TASK OBJECTIVE.
Whatever lines the data contains, output all of them unchanged.

DATA FOR PROCESSING.

──────────

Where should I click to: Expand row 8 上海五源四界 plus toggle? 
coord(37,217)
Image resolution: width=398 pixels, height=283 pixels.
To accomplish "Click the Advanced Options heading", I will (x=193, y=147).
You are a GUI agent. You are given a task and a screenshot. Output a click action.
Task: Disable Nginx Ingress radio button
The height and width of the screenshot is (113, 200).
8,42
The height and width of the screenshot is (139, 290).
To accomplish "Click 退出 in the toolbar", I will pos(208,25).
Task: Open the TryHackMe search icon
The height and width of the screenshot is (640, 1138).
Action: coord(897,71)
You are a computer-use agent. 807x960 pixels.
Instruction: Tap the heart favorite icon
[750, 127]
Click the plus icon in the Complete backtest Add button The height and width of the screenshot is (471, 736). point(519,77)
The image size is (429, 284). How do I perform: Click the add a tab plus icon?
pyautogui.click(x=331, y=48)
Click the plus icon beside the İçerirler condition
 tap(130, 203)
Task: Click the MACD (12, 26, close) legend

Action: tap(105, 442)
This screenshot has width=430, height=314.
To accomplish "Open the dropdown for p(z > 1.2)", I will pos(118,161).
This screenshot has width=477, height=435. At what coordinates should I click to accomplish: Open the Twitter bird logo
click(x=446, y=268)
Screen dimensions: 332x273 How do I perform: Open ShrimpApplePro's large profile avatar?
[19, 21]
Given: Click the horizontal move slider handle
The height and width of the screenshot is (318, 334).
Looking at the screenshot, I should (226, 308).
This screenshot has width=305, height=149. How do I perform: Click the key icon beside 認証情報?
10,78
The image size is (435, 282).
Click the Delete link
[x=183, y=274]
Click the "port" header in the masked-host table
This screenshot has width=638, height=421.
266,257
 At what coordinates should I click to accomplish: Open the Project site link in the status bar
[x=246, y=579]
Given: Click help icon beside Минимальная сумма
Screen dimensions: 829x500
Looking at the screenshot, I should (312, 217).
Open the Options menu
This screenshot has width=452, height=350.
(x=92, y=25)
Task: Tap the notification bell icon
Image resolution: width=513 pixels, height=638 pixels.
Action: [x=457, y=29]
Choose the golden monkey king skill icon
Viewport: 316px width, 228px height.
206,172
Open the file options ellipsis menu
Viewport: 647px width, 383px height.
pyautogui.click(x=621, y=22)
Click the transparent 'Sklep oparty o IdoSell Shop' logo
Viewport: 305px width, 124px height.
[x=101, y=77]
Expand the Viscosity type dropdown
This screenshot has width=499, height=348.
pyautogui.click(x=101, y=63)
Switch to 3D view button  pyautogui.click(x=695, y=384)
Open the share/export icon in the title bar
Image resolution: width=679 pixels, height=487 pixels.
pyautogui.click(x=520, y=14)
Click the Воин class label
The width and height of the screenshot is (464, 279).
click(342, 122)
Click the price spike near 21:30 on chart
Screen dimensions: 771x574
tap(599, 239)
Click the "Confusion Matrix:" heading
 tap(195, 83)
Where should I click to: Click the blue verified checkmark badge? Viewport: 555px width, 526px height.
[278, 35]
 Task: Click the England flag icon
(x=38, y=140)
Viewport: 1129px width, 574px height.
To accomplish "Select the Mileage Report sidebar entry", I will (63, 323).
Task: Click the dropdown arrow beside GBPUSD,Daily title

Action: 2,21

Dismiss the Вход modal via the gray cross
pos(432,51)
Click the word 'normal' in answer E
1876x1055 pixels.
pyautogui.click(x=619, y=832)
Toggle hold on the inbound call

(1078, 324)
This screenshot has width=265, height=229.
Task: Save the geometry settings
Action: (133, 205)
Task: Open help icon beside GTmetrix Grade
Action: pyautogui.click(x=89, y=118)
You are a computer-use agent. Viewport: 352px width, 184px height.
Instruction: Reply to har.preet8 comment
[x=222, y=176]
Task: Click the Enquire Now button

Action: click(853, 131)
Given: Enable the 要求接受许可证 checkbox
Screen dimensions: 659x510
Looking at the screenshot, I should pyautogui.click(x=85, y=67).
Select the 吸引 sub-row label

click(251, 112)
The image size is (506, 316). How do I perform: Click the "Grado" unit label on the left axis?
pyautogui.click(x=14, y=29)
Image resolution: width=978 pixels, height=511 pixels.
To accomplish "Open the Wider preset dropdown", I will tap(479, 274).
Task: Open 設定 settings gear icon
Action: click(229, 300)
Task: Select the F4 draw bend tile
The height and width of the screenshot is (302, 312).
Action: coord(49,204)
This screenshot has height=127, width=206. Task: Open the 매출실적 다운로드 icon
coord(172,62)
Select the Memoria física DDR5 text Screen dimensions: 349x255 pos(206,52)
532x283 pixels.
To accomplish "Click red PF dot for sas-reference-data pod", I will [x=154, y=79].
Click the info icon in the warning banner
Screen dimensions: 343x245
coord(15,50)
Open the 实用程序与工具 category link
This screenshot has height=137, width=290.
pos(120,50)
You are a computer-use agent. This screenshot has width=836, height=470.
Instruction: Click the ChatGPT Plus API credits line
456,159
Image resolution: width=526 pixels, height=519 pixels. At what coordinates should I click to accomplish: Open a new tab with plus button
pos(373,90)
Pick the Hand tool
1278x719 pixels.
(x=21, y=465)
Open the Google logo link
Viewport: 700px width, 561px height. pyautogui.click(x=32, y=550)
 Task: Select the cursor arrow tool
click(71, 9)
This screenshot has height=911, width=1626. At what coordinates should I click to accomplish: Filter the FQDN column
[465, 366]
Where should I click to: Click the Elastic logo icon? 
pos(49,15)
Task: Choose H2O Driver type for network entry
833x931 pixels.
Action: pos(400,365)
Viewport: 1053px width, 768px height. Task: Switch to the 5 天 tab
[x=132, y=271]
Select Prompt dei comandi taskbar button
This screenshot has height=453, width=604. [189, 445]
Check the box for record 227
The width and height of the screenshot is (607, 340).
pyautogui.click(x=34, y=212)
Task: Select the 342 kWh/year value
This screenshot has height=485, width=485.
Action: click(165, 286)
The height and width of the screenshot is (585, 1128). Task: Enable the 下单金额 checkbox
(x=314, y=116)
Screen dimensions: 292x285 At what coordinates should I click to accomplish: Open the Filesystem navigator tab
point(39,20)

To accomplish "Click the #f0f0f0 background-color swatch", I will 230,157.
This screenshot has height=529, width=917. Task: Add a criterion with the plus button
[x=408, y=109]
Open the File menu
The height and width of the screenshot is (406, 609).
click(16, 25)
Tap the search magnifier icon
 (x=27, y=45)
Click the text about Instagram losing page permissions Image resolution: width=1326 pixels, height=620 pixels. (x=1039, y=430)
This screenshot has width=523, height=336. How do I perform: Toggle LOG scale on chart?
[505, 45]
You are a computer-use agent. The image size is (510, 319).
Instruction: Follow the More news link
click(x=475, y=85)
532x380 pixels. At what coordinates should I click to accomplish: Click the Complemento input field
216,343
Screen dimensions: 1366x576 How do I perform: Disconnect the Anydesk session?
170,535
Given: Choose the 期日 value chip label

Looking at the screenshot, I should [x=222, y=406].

──────────

TASK RESPONSE.
Where should I click to: Expand row 8 上海五源四界 plus toggle? 
coord(37,217)
Image resolution: width=398 pixels, height=283 pixels.
To accomplish "Click the Advanced Options heading", I will (x=193, y=147).
You are a GUI agent. You are given a task and a screenshot. Output a click action.
Task: Disable Nginx Ingress radio button
The height and width of the screenshot is (113, 200).
8,42
The height and width of the screenshot is (139, 290).
To accomplish "Click 退出 in the toolbar", I will pos(208,25).
Task: Open the TryHackMe search icon
The height and width of the screenshot is (640, 1138).
Action: coord(897,71)
You are a computer-use agent. 807x960 pixels.
Instruction: Tap the heart favorite icon
[750, 127]
Click the plus icon in the Complete backtest Add button The height and width of the screenshot is (471, 736). point(519,77)
The image size is (429, 284). How do I perform: Click the add a tab plus icon?
pyautogui.click(x=331, y=48)
Click the plus icon beside the İçerirler condition
 tap(130, 203)
Task: Click the MACD (12, 26, close) legend

Action: tap(105, 442)
This screenshot has width=430, height=314.
To accomplish "Open the dropdown for p(z > 1.2)", I will pos(118,161).
This screenshot has width=477, height=435. At what coordinates should I click to accomplish: Open the Twitter bird logo
click(x=446, y=268)
Screen dimensions: 332x273 How do I perform: Open ShrimpApplePro's large profile avatar?
[19, 21]
Given: Click the horizontal move slider handle
The height and width of the screenshot is (318, 334).
Looking at the screenshot, I should (226, 308).
This screenshot has width=305, height=149. How do I perform: Click the key icon beside 認証情報?
10,78
The image size is (435, 282).
Click the Delete link
[x=183, y=274]
Click the "port" header in the masked-host table
This screenshot has width=638, height=421.
266,257
 At what coordinates should I click to accomplish: Open the Project site link in the status bar
[x=246, y=579]
Given: Click help icon beside Минимальная сумма
Screen dimensions: 829x500
Looking at the screenshot, I should (312, 217).
Open the Options menu
This screenshot has width=452, height=350.
(x=92, y=25)
Task: Tap the notification bell icon
Image resolution: width=513 pixels, height=638 pixels.
Action: [x=457, y=29]
Choose the golden monkey king skill icon
Viewport: 316px width, 228px height.
206,172
Open the file options ellipsis menu
Viewport: 647px width, 383px height.
pyautogui.click(x=621, y=22)
Click the transparent 'Sklep oparty o IdoSell Shop' logo
Viewport: 305px width, 124px height.
[x=101, y=77]
Expand the Viscosity type dropdown
This screenshot has width=499, height=348.
pyautogui.click(x=101, y=63)
Switch to 3D view button  pyautogui.click(x=695, y=384)
Open the share/export icon in the title bar
Image resolution: width=679 pixels, height=487 pixels.
pyautogui.click(x=520, y=14)
Click the Воин class label
The width and height of the screenshot is (464, 279).
click(342, 122)
Click the price spike near 21:30 on chart
Screen dimensions: 771x574
tap(599, 239)
Click the "Confusion Matrix:" heading
 tap(195, 83)
Where should I click to: Click the blue verified checkmark badge? Viewport: 555px width, 526px height.
[278, 35]
 Task: Click the England flag icon
(x=38, y=140)
Viewport: 1129px width, 574px height.
To accomplish "Select the Mileage Report sidebar entry", I will (63, 323).
Task: Click the dropdown arrow beside GBPUSD,Daily title

Action: 2,21

Dismiss the Вход modal via the gray cross
pos(432,51)
Click the word 'normal' in answer E
1876x1055 pixels.
pyautogui.click(x=619, y=832)
Toggle hold on the inbound call

(1078, 324)
This screenshot has width=265, height=229.
Task: Save the geometry settings
Action: (133, 205)
Task: Open help icon beside GTmetrix Grade
Action: pyautogui.click(x=89, y=118)
You are a computer-use agent. Viewport: 352px width, 184px height.
Instruction: Reply to har.preet8 comment
[x=222, y=176]
Task: Click the Enquire Now button

Action: click(853, 131)
Given: Enable the 要求接受许可证 checkbox
Screen dimensions: 659x510
Looking at the screenshot, I should pyautogui.click(x=85, y=67).
Select the 吸引 sub-row label

click(251, 112)
The image size is (506, 316). How do I perform: Click the "Grado" unit label on the left axis?
pyautogui.click(x=14, y=29)
Image resolution: width=978 pixels, height=511 pixels.
To accomplish "Open the Wider preset dropdown", I will tap(479, 274).
Task: Open 設定 settings gear icon
Action: click(229, 300)
Task: Select the F4 draw bend tile
The height and width of the screenshot is (302, 312).
Action: coord(49,204)
This screenshot has height=127, width=206. Task: Open the 매출실적 다운로드 icon
coord(172,62)
Select the Memoria física DDR5 text Screen dimensions: 349x255 pos(206,52)
532x283 pixels.
To accomplish "Click red PF dot for sas-reference-data pod", I will [x=154, y=79].
Click the info icon in the warning banner
Screen dimensions: 343x245
coord(15,50)
Open the 实用程序与工具 category link
This screenshot has height=137, width=290.
pos(120,50)
You are a computer-use agent. This screenshot has width=836, height=470.
Instruction: Click the ChatGPT Plus API credits line
456,159
Image resolution: width=526 pixels, height=519 pixels. At what coordinates should I click to accomplish: Open a new tab with plus button
pos(373,90)
Pick the Hand tool
1278x719 pixels.
(x=21, y=465)
Open the Google logo link
Viewport: 700px width, 561px height. pyautogui.click(x=32, y=550)
 Task: Select the cursor arrow tool
click(71, 9)
This screenshot has height=911, width=1626. At what coordinates should I click to accomplish: Filter the FQDN column
[465, 366]
Where should I click to: Click the Elastic logo icon? 
pos(49,15)
Task: Choose H2O Driver type for network entry
833x931 pixels.
Action: pos(400,365)
Viewport: 1053px width, 768px height. Task: Switch to the 5 天 tab
[x=132, y=271]
Select Prompt dei comandi taskbar button
This screenshot has height=453, width=604. [189, 445]
Check the box for record 227
The width and height of the screenshot is (607, 340).
pyautogui.click(x=34, y=212)
Task: Select the 342 kWh/year value
This screenshot has height=485, width=485.
Action: click(165, 286)
The height and width of the screenshot is (585, 1128). Task: Enable the 下单金额 checkbox
(x=314, y=116)
Screen dimensions: 292x285 At what coordinates should I click to accomplish: Open the Filesystem navigator tab
point(39,20)

To accomplish "Click the #f0f0f0 background-color swatch", I will 230,157.
This screenshot has height=529, width=917. Task: Add a criterion with the plus button
[x=408, y=109]
Open the File menu
The height and width of the screenshot is (406, 609).
click(16, 25)
Tap the search magnifier icon
 (x=27, y=45)
Click the text about Instagram losing page permissions Image resolution: width=1326 pixels, height=620 pixels. (x=1039, y=430)
This screenshot has width=523, height=336. How do I perform: Toggle LOG scale on chart?
[505, 45]
You are a computer-use agent. The image size is (510, 319).
Instruction: Follow the More news link
click(x=475, y=85)
532x380 pixels. At what coordinates should I click to accomplish: Click the Complemento input field
216,343
Screen dimensions: 1366x576 How do I perform: Disconnect the Anydesk session?
170,535
Given: Choose the 期日 value chip label

Looking at the screenshot, I should [x=222, y=406].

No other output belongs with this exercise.